_PROVIDED PASSAGE_.
◇ ◇ ◇

I have been wondering what other countries do. Sweden does not allow crating. Germany has a law that says a dog shall not be kept in a cage smaller than 161 sq feet (that's a little bigger than a 10x15 area). Australia, from a poster here, said they do not crate and it seems to be a USA phenomenon.


----------



## MamaofLEO (Aug 8, 2014)

Stonevintage said:


> I have been wondering what other countries do. Sweden does not allow crating. Germany has a law that says a dog shall not be kept in a cage smaller than 161 sq feet (that's a little bigger than a 10x15 area). Australia, from a poster here, said they do not crate and it seems to be a USA phenomenon.


"phenomenon"? Where else should a curious, notoriously precocious pup go (outside alone?) when s/he can't be supervised---or gained full trust to run free with no supervision? 

Our pup is 11 months old and crated at night and during nap (every other day). If we need to run an errand where we can't leave Leo or someone can't stay in the car with him (with AC of hot, or heat when cold) he is crated. 

You named countries (ie. Sweden, Germany) that have specific anti-breed laws as well, so that may not be the best comparison of US vs. everyone else concerning dogs.  

http://www.patriciamcconnell.com/theotherendoftheleash/dog-laws-around-the-world 

And also...this...(for the broader-pet-law reference)











Although, to be fair, Shane, our Sr. dog and current resident of IL, does enjoy #9 (although a nice cognac and no cigar) from time to time.


----------



## LoveEcho (Mar 4, 2011)

My female is crated while I'm at work, my male has house privileges. 

My family in Poland also crates their dogs. I also work with a large number of folks from other countries who own dogs, and the majority of them also crate. I have a friend in Australia who crates. It's not actually that unusual.


----------



## kai_15 (Feb 20, 2015)

I'm from Australia and crating is definitely not something I had come across until I started reading these kinds of forums. 

I spent 8 days at home with Kai when I got her (8.5 weeks) doing creepily persistent toilet training and constant chew-toy reinforcement. By the end of the 8 days we had two days of increasing time alone and on the 10th I was back at classes. She spent almost 1 week being baby gated in the laundry with her dog door access to her side yard when she was alone and also at nights. After that she was out in the house whenever alone and at night. Never had any toilet accidents and never had anything damaged/chewed/etc. 

Granted she only has three days completely alone and the longest time is 6 hours.

I think dogs are much more capable than we give them credit for and will adapt to the routine we set up and the expectations we have. They are really incredible in understanding this I think. I know that a puppy is a puppy and they don't understand human things and potential dangers but I think if you take away the obvious dangers (electrical cables, chemicals, etc) and provide them with a lot of safe and fun options to keep entertained and drain their energy, you can quite safely create a space for your puppy/dog while you're at work that isn't a crate.

Like I said though, I've never tried crating so I'm sure when people say their dogs don't seem to mind it's true, they accept routine so impressively, so to each their own really. I guess it all comes down to your dog and whether they are happy and safe.

◇ ◇ ◇

_THINGS TO DO_.
• 1. Answer these questions using the dog crating thread:
(a) What is the minimum cage size for a dog under the German law mentioned?
(b) How old is the pup named Leo?
(c) For about how long was Kai baby gated in the laundry when alone?
• 2. List every country named in the dog crating thread.
• 3. Write the next post in the forum thread on crating dogs, following the last post shown.

◇ ◇ ◇

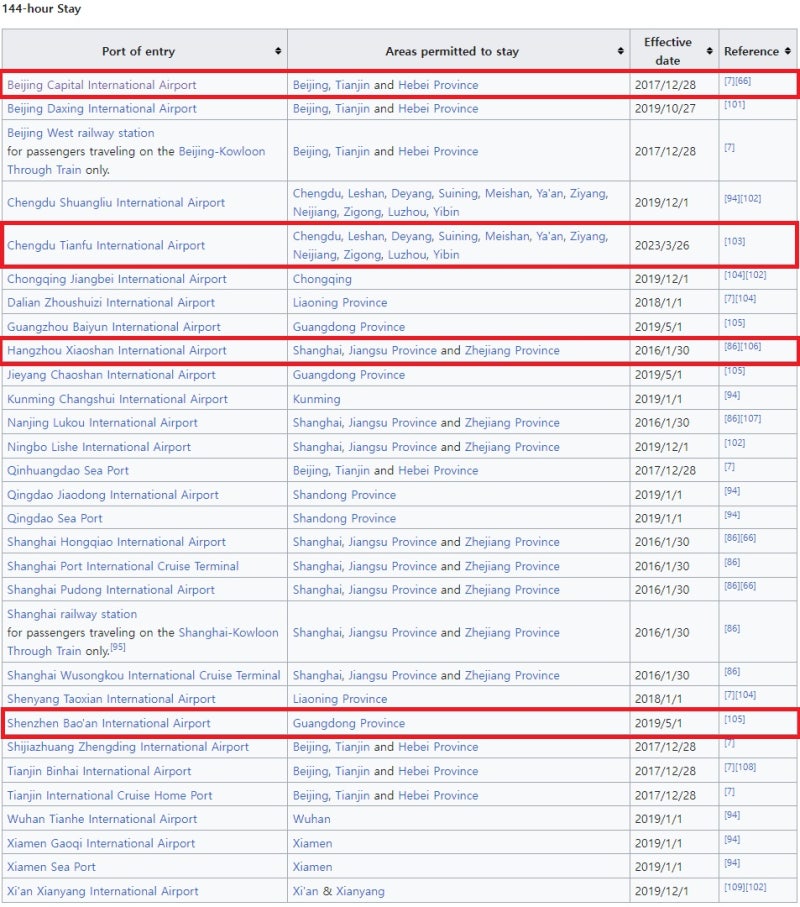
Task: Click Xianyang link in Xi'an row
Action: 360,891
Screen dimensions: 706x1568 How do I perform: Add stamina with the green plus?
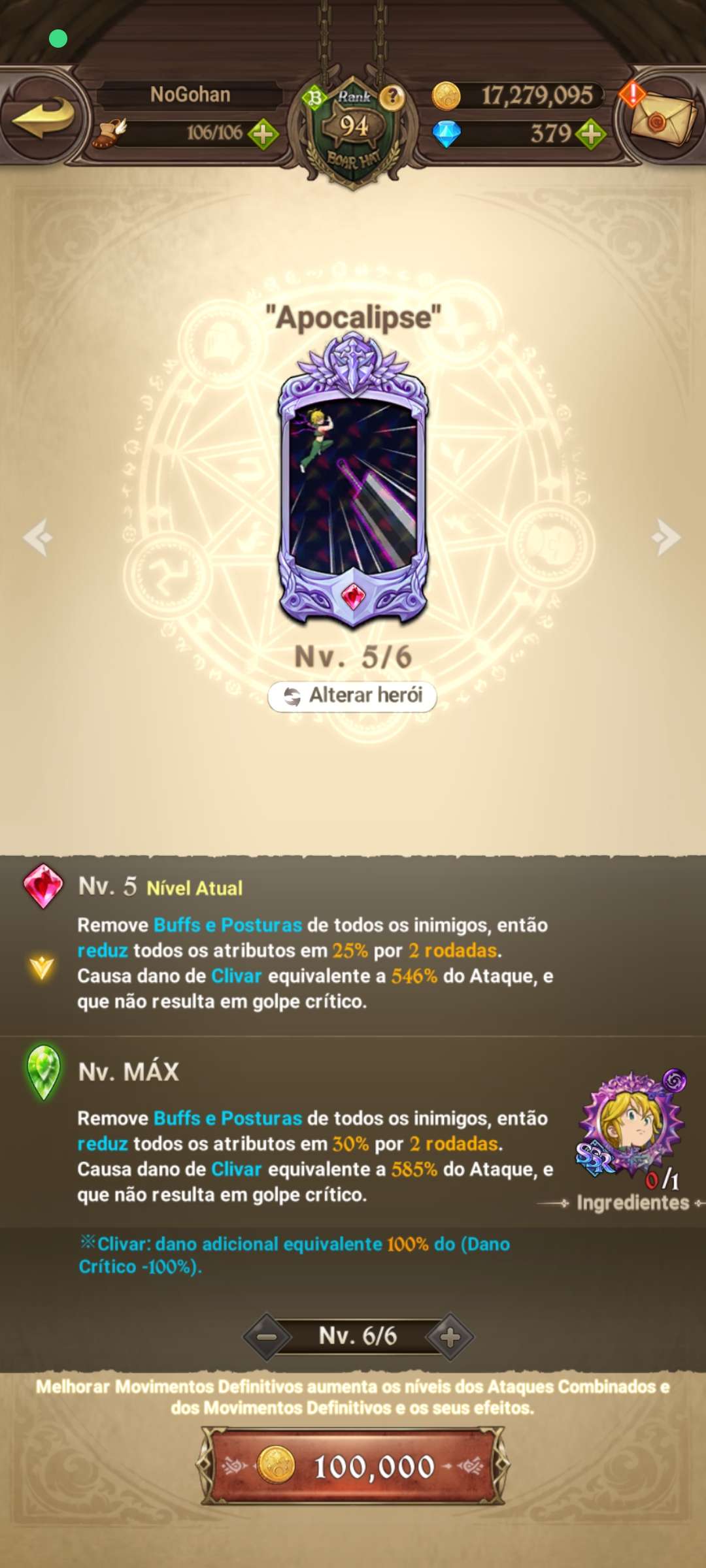coord(263,134)
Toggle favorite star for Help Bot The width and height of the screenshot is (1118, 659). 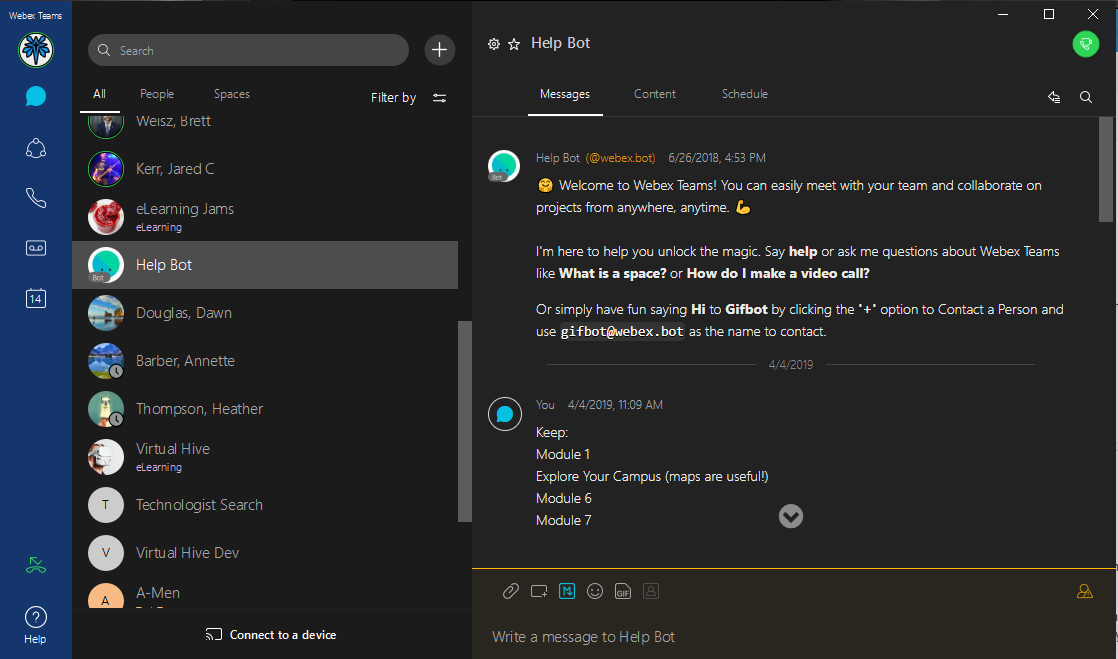point(514,44)
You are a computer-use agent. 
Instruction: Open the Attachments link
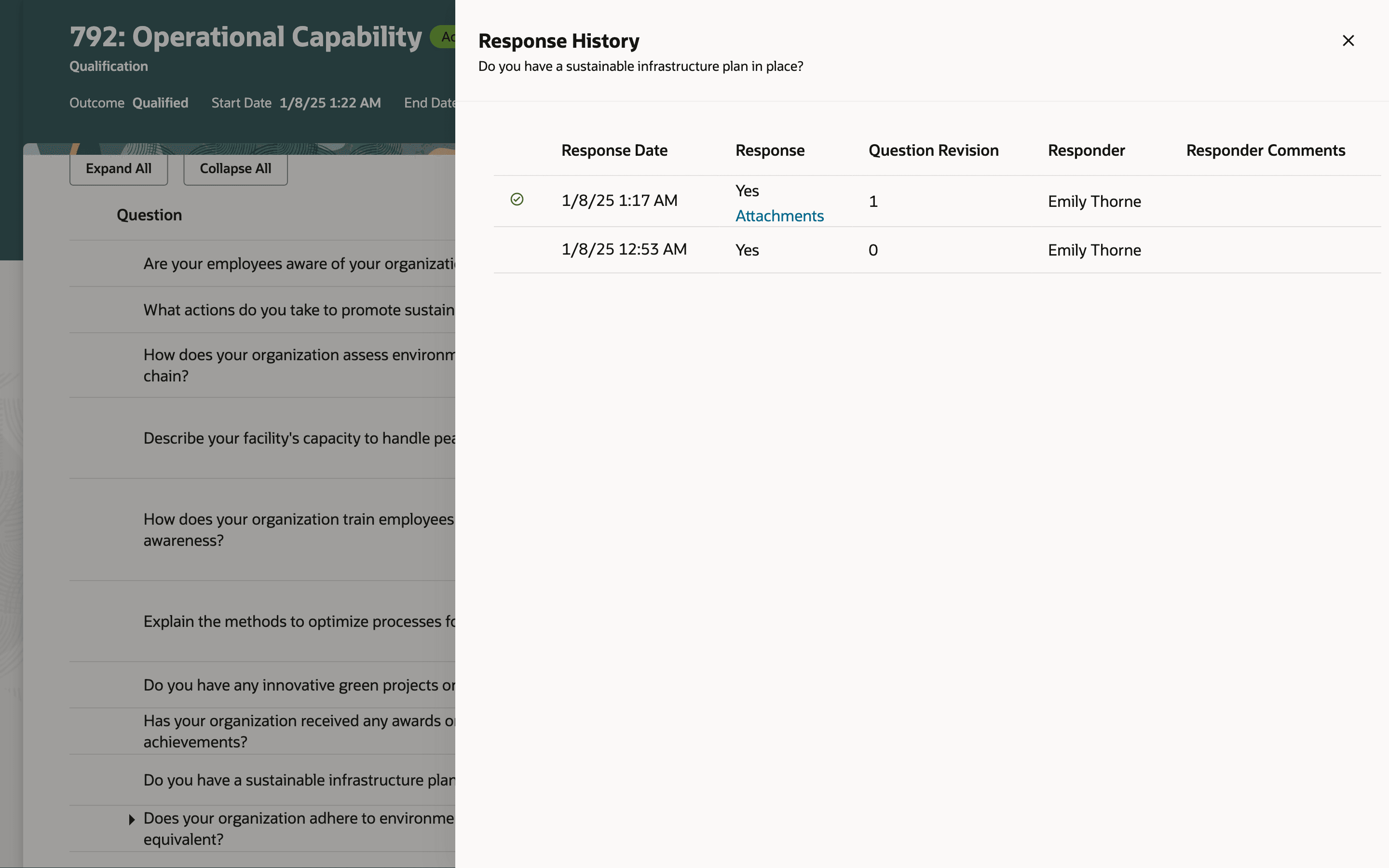tap(779, 216)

◇ ◇ ◇

_OUTPUTS BY TASK_.
• 1.
(a) 161 square feet
(b) 11 months
(c) Almost one week

• 2. Sweden, Germany, Australia, the USA, Poland

• 3.
----------



## carsona246 (Feb 17, 2014)

My puppy does not sleep unless i put him in his pen or crate, so i use both frequently. His crate is huge(doesnt fit through the door without being disassembled) and I have no problems with it. If we stay up too late he will put himself in the crate to sleep


----------



## shepherdmom (Dec 24, 2011)

My dogs are crate trained and have crates they can go into, but once they have earned house privileges the door of the crate is not shut. They have a dog door to go in and out of the house.


----------



## ksotto333 (Aug 3, 2011)

In our home, due to someone being retired and home all the time(not me) our youngest (1 year) is seldom crated anymore. She will still go sleep in the open kennel though so it definitely isn't a hardship on her to be put in there. The 4 year old hasn't been crated in over 2.5 years.


----------



## martemchik (Nov 23, 2010)

This is a horrible attempt by the OP to start any sort of real conversation about crating.

See OP's thought's on crating here...

http://www.germanshepherds.com/forum/general-behavior/536785-crazy-old-man-wont-keep-his-hands-outside-fence.html

Here is a direct quote, "I know that people keep their GSD's crated in the house all day. That is insanely cruel. They should own a hamster not a GSD."

Nothing is going to get done here.


----------



## Bella67 (Jun 22, 2014)

martemchik said:


> This is a horrible attempt by the OP to start any sort of real conversation about crating.
> 
> See OP's thought's on crating here...
> 
> ...


^^^^^^^^^^ I agree.


----------



## JeanKBBMMMAAN (May 11, 2005)

It appears that this may not be something that is not what it seems to be. 

If so, would the OP please hit the notify post and let someone know that this thread can be closed? 

If the OP is really trying to learn what people do, then by all means, let's continue.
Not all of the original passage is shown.